• **JOB**: Pull out the rows that begin at the start of the rows and run through the line containing "tap(721, 207)", both ends included. Reproduce each of these lines without any change.

[Rows for pointing to text and elements]
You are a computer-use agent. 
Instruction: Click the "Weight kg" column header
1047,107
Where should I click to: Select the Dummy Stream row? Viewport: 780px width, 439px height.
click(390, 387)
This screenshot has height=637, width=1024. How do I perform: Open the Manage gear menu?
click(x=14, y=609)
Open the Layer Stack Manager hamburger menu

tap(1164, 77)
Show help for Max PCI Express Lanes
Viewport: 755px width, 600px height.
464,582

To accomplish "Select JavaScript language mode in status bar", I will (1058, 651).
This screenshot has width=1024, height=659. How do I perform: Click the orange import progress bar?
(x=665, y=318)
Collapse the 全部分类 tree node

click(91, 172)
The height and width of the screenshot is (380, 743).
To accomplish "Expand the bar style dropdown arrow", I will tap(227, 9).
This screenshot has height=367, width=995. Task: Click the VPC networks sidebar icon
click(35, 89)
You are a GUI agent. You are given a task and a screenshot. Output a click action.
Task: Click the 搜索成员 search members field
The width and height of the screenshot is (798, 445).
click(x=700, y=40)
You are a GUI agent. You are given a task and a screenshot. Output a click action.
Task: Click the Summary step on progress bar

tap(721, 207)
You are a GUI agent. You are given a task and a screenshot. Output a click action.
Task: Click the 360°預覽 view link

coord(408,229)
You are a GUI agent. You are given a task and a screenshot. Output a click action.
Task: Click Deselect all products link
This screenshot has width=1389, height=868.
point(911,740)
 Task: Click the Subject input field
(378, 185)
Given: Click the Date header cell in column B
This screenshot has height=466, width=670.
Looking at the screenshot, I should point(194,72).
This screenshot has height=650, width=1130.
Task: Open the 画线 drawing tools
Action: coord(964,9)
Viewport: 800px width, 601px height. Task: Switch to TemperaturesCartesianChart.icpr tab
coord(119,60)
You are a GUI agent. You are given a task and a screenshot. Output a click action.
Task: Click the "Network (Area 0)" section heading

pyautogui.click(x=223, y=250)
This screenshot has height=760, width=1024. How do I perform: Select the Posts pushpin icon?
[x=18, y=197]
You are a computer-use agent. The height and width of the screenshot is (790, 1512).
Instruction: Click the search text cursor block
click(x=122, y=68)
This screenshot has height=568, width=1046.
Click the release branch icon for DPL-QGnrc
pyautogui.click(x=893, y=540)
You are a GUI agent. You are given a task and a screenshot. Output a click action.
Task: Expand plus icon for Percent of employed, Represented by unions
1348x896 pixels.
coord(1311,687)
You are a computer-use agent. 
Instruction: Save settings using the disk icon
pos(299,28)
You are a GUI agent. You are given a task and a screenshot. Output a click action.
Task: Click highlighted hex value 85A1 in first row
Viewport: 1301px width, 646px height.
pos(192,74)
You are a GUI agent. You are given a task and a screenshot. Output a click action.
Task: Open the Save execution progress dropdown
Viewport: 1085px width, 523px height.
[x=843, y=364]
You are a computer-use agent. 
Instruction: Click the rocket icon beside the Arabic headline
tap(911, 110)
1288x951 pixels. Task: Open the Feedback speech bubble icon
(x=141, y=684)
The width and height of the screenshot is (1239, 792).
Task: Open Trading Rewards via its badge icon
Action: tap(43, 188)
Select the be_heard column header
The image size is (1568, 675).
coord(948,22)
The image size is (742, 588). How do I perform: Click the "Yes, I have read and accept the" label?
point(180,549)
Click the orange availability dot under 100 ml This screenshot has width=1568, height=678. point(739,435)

• **OUTPUT OF THE TASK**:
You are a computer-use agent. 
Instruction: Click the "Weight kg" column header
1047,107
Where should I click to: Select the Dummy Stream row? Viewport: 780px width, 439px height.
click(390, 387)
This screenshot has height=637, width=1024. How do I perform: Open the Manage gear menu?
click(x=14, y=609)
Open the Layer Stack Manager hamburger menu

tap(1164, 77)
Show help for Max PCI Express Lanes
Viewport: 755px width, 600px height.
464,582

To accomplish "Select JavaScript language mode in status bar", I will (1058, 651).
This screenshot has width=1024, height=659. How do I perform: Click the orange import progress bar?
(x=665, y=318)
Collapse the 全部分类 tree node

click(91, 172)
The height and width of the screenshot is (380, 743).
To accomplish "Expand the bar style dropdown arrow", I will tap(227, 9).
This screenshot has height=367, width=995. Task: Click the VPC networks sidebar icon
click(35, 89)
You are a GUI agent. You are given a task and a screenshot. Output a click action.
Task: Click the 搜索成员 search members field
The width and height of the screenshot is (798, 445).
click(x=700, y=40)
You are a GUI agent. You are given a task and a screenshot. Output a click action.
Task: Click the Summary step on progress bar

tap(721, 207)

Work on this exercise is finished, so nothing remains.